As if that weren’t bad enough, the piece was compounded with other errors and distortions. As Josh Blackman points out, author Benjamin Penn asserted that “Olson filed an amicus brief for the Cato Institute in 2015, asking the Supreme Court to strike down” President Obama’s unilateral DAPA program on immigration. While Olson served as local counsel at earlier stages of the case, he wasn’t on that Supreme Court brief.

But don’t expect this to be one of those bilious damn-Washington, down-with-the-press stories. It isn’t. Instead of the pile-on you might have expected, social media almost at once was full of voices defending Leif Olson – not only dozens of his own friends and colleagues, but a robust line-up of media critics and commentators from places like the Washington Post, Vox, Slate, New York magazine, and Tablet.

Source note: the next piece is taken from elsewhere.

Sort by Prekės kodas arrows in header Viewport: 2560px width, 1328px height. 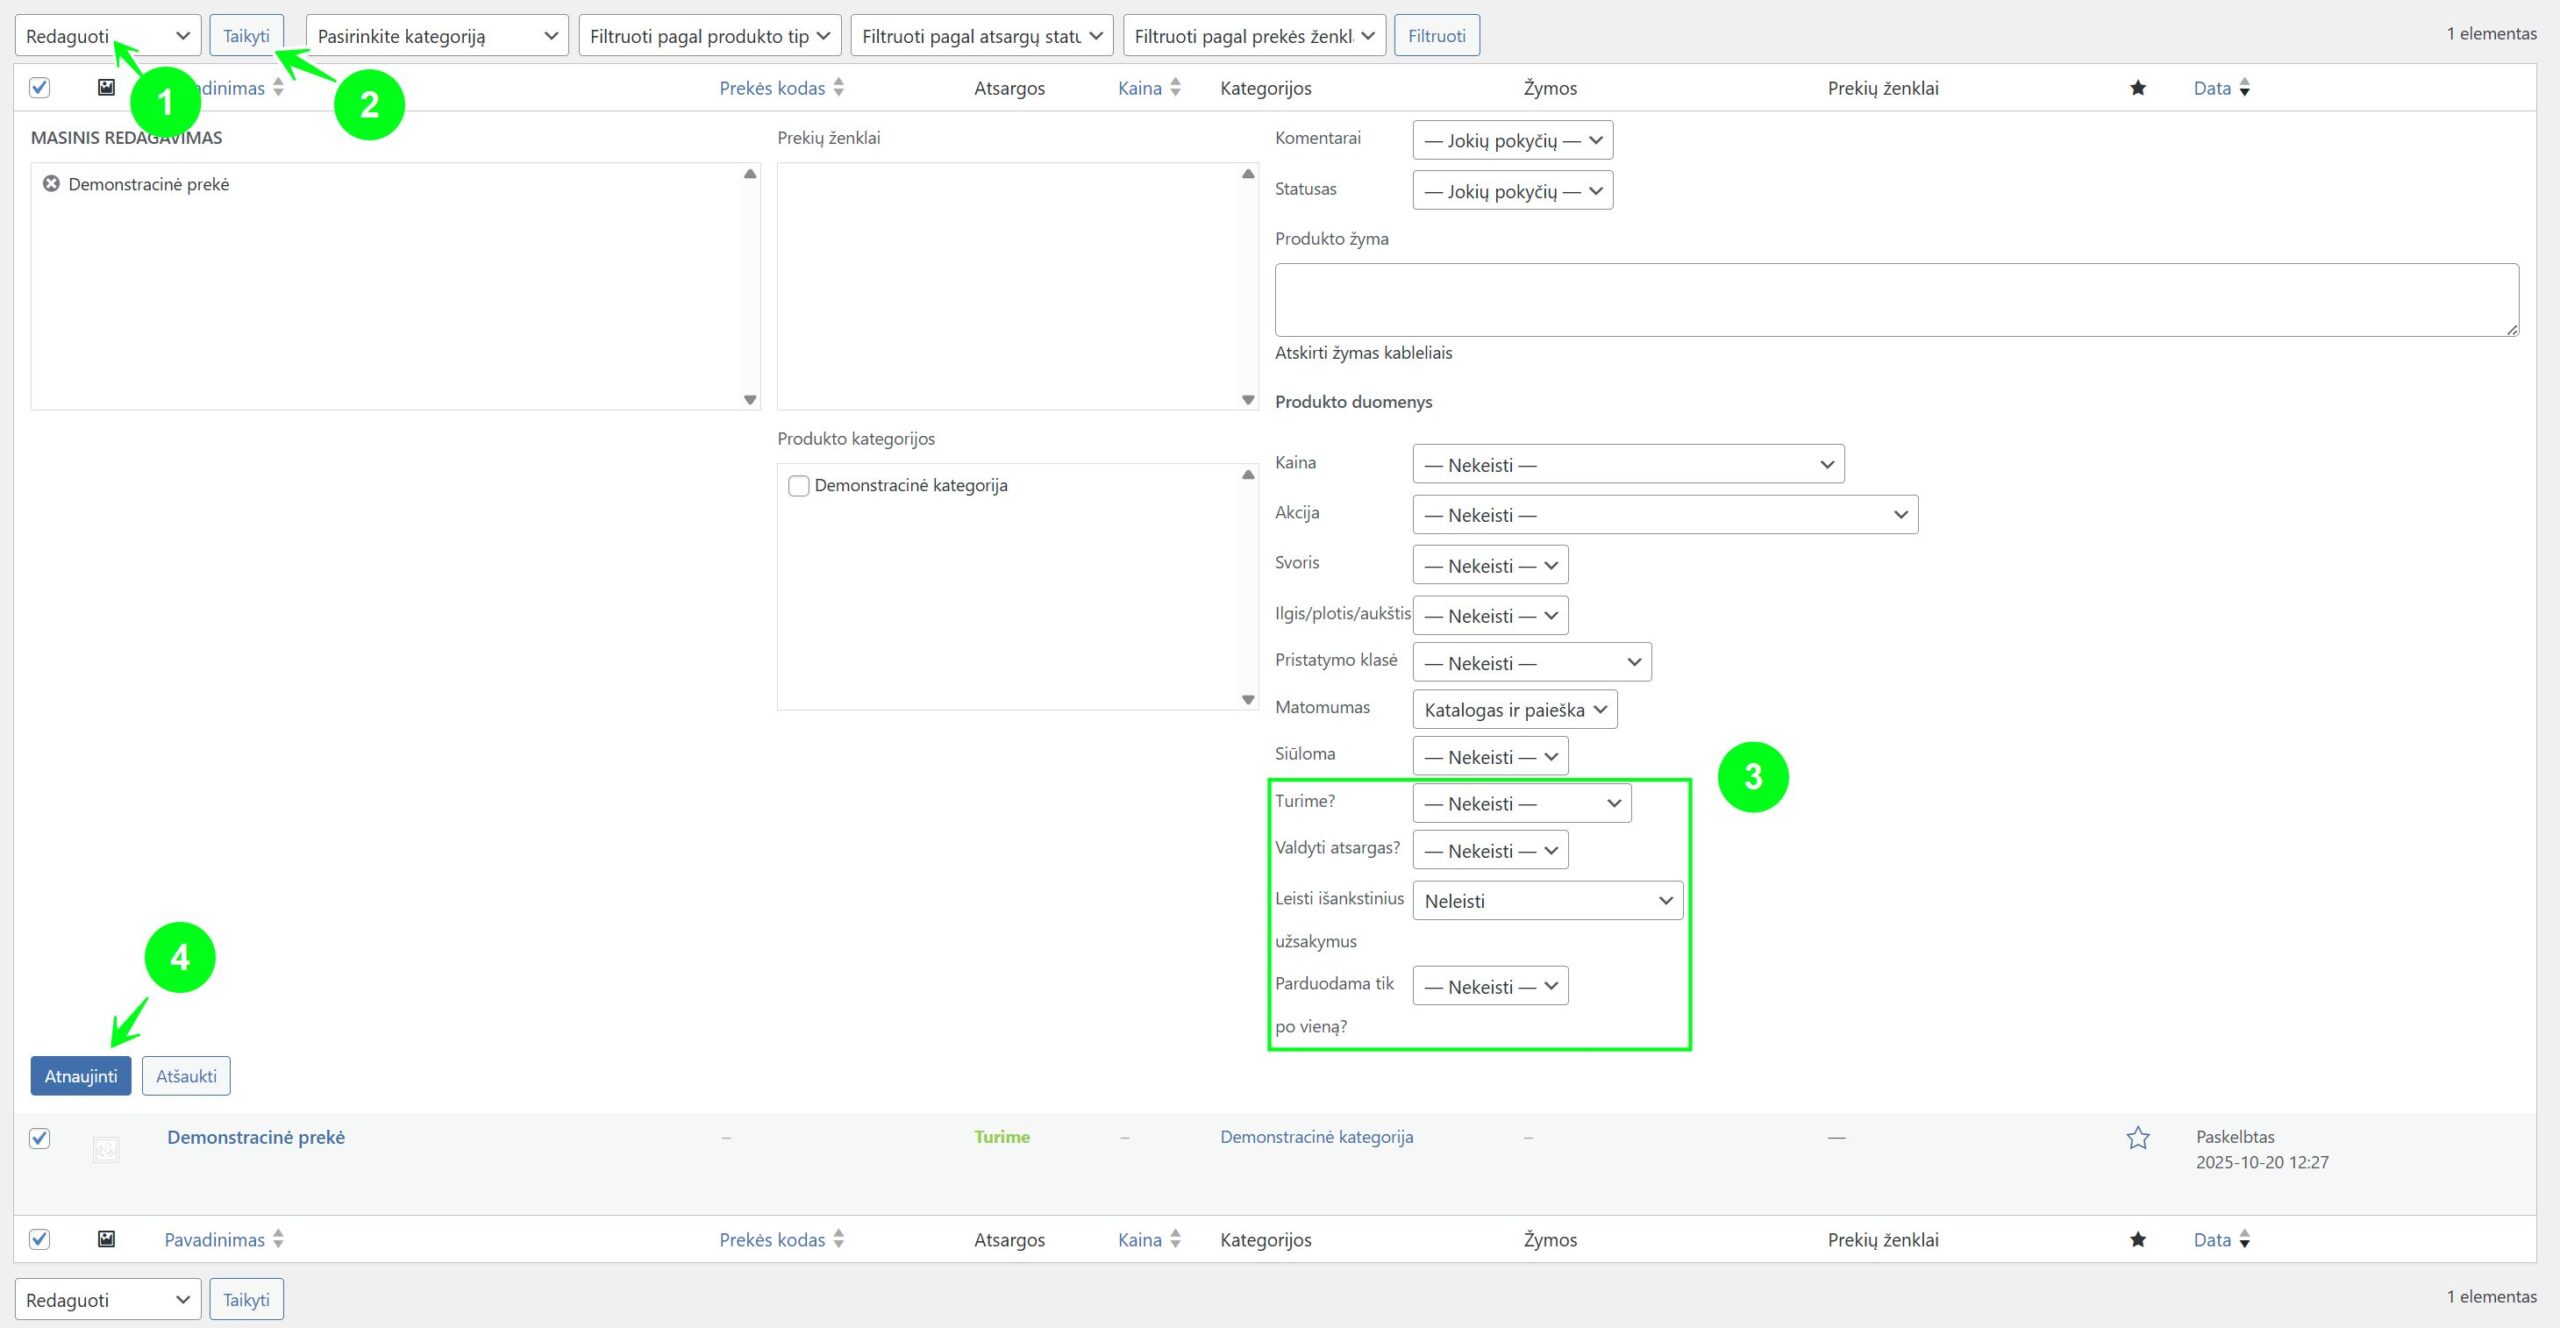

Most of them almost certainly do *not* share Leif Olson’s conservative political and legal views. But they saw that he had been wronged. Wednesday afternoon, the U.S. Department of Labor saw that too.

Take hope. Truth won out over partisanship, as it should. Most of the big press names who got involved deserve honor and respect for their role. Except those at Bloomberg Law, which as of this morning, in the teeth of near-unanimous criticism, has refused to correct, retract, and apologize for its report. But that’s for the next chapter.